DATA below:

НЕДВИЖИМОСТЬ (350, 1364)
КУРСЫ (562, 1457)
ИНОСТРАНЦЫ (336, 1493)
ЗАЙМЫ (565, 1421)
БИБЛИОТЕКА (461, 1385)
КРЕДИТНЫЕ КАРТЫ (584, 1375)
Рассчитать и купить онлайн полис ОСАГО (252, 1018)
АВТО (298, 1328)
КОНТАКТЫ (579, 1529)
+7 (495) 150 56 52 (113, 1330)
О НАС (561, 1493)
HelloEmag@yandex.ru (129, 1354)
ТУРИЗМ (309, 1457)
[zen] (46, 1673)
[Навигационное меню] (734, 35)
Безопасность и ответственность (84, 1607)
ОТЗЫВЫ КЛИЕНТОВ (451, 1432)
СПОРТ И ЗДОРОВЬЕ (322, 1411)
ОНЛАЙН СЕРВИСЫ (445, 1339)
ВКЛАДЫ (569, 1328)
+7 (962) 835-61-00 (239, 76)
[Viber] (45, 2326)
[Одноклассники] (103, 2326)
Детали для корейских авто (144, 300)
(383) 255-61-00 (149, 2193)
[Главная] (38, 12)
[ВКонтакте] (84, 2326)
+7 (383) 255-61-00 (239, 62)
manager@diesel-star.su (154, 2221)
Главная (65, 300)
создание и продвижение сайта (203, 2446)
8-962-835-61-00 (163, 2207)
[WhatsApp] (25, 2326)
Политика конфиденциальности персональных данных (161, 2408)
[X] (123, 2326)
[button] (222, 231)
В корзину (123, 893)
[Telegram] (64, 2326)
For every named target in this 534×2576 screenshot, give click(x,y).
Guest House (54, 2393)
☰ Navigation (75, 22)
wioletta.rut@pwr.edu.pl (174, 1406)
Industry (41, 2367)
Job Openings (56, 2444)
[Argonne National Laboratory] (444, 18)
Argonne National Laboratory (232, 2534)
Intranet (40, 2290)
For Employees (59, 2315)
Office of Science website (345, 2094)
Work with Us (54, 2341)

End of DATA.

### TASK GOAL:
If a line in the entries above holds the word "National", count it; then report the total alone.

### WRITTEN ANSWER:
2